**EXERCISE DIRECTIONS:** Reproduce the data below verbatim from the line containing "The image size is (1389, 868)." through its final line, and produce nothing more.

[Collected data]
---

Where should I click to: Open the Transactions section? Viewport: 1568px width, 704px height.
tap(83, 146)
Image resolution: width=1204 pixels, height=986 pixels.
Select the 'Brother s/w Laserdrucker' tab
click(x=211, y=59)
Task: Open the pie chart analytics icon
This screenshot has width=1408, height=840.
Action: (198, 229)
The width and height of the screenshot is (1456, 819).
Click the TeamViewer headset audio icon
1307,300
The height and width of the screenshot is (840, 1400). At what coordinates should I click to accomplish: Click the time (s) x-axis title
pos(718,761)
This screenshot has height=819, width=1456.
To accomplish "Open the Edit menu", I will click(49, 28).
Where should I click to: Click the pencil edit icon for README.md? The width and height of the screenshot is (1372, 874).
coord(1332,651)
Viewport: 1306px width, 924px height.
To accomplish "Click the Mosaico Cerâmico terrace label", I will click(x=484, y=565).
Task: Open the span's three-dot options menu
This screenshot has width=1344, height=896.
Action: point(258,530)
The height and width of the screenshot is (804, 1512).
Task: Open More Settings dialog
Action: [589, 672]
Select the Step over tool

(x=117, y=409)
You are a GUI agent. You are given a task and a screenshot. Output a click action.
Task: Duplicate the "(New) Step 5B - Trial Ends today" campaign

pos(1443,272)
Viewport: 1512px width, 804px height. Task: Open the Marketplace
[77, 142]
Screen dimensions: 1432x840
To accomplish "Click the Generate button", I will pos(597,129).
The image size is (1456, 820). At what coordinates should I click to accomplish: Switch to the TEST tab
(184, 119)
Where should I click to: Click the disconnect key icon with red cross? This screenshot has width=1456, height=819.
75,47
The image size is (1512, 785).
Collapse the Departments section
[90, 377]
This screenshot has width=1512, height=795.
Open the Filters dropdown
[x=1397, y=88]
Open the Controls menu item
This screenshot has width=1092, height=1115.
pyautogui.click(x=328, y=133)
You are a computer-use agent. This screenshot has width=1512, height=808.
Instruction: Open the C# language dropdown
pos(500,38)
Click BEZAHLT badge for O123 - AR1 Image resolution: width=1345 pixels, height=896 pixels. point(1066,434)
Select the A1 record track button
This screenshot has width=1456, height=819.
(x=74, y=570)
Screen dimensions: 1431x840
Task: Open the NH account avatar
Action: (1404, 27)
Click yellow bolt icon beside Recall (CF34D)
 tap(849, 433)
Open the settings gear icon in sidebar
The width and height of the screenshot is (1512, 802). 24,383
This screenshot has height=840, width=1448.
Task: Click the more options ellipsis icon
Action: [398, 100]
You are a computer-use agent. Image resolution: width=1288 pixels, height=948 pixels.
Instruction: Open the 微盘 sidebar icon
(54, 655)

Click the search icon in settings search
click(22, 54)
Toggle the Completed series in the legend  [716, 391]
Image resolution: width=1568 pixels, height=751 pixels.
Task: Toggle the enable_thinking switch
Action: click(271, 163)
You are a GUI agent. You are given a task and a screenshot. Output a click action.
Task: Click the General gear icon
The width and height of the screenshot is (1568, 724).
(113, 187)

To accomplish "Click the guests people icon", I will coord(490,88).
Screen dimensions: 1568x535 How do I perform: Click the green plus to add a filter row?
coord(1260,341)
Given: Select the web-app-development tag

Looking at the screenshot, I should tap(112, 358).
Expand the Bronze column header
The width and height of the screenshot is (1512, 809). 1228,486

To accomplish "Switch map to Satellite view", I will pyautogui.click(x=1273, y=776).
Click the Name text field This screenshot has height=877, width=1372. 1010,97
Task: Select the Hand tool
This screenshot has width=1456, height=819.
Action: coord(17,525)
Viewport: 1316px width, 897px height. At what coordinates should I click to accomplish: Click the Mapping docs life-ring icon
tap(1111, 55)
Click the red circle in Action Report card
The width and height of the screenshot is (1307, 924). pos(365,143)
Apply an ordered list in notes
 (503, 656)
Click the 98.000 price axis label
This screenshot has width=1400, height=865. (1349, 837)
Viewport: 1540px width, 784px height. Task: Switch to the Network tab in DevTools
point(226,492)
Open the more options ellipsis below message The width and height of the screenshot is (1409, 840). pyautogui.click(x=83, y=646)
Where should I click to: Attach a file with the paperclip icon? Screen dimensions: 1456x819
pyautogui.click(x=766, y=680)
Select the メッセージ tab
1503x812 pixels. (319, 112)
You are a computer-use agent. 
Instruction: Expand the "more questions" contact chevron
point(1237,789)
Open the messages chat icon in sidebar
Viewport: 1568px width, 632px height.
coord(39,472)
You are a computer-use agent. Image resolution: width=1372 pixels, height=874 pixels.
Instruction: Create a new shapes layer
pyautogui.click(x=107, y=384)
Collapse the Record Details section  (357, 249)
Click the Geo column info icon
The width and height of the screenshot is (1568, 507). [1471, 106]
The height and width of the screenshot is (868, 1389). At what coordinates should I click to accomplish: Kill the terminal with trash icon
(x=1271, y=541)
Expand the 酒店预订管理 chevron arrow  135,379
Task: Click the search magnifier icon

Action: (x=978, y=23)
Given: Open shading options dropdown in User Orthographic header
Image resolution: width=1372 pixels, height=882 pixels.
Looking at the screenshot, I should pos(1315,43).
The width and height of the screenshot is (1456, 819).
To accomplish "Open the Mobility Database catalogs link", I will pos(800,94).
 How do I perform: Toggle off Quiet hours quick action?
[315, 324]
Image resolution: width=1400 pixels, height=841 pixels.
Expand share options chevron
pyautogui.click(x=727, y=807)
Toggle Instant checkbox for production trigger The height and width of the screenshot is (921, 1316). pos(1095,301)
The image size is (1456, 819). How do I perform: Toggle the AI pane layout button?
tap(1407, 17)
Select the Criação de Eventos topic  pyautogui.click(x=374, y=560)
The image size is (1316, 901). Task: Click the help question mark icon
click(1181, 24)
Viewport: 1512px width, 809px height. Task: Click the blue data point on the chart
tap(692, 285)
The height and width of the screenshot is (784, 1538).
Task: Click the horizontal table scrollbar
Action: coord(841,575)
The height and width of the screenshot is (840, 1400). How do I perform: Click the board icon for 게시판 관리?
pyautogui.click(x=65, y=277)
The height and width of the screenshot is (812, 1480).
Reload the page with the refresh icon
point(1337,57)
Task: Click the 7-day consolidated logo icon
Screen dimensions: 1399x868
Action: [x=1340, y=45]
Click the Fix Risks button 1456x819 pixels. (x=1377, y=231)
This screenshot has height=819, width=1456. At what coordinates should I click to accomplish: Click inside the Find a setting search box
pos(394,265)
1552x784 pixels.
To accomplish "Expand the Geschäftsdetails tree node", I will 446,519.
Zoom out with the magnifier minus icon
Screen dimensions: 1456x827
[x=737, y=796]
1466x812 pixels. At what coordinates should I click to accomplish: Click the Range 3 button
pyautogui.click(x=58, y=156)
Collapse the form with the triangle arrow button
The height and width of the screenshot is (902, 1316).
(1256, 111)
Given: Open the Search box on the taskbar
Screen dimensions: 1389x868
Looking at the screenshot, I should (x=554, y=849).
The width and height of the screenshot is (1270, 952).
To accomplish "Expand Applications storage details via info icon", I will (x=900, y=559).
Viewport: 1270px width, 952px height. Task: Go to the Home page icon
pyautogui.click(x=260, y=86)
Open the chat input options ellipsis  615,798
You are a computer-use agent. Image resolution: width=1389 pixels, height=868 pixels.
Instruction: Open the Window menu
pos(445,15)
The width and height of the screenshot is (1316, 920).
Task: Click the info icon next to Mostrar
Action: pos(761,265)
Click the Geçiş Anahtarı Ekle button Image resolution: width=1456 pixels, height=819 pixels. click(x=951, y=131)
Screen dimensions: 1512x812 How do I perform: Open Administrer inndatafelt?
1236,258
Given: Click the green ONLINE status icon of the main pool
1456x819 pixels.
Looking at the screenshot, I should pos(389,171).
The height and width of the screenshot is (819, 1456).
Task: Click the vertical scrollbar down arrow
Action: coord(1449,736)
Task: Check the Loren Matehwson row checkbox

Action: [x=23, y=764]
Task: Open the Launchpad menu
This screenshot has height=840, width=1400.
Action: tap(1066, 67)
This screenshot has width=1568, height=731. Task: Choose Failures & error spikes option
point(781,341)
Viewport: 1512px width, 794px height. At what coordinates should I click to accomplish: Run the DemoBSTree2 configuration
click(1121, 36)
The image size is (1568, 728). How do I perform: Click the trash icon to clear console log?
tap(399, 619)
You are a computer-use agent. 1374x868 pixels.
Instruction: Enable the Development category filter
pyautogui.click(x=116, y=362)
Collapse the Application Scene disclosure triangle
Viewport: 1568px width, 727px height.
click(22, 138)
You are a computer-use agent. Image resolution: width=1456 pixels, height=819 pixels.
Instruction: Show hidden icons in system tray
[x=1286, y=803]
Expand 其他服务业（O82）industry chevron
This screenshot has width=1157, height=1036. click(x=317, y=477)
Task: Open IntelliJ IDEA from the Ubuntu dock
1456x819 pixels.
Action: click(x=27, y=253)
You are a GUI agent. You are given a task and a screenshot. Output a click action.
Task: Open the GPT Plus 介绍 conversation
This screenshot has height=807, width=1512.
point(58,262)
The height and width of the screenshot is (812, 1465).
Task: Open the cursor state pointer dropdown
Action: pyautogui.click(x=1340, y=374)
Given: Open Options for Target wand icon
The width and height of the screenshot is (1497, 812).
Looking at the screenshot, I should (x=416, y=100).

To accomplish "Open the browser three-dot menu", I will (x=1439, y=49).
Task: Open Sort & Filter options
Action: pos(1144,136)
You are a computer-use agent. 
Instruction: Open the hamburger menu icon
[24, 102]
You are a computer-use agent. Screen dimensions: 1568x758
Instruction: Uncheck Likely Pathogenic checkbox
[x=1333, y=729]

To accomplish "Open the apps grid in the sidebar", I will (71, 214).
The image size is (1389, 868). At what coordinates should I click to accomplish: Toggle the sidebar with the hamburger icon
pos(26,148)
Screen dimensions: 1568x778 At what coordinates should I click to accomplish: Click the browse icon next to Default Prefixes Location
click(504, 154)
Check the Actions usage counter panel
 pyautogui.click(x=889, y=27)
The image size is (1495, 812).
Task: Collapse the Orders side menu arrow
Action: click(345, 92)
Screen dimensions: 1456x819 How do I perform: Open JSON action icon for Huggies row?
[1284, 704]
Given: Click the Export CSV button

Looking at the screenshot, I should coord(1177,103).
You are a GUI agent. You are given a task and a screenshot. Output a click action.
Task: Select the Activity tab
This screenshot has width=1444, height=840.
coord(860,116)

---

**SOLUTION FOR THIS TASK:**
The image size is (1389, 868). At what coordinates should I click to accomplish: Toggle the sidebar with the hamburger icon
pos(26,148)
Screen dimensions: 1568x778 At what coordinates should I click to accomplish: Click the browse icon next to Default Prefixes Location
click(504, 154)
Check the Actions usage counter panel
 pyautogui.click(x=889, y=27)
The image size is (1495, 812).
Task: Collapse the Orders side menu arrow
Action: click(345, 92)
Screen dimensions: 1456x819 How do I perform: Open JSON action icon for Huggies row?
[1284, 704]
Given: Click the Export CSV button

Looking at the screenshot, I should coord(1177,103).
You are a GUI agent. You are given a task and a screenshot. Output a click action.
Task: Select the Activity tab
This screenshot has width=1444, height=840.
coord(860,116)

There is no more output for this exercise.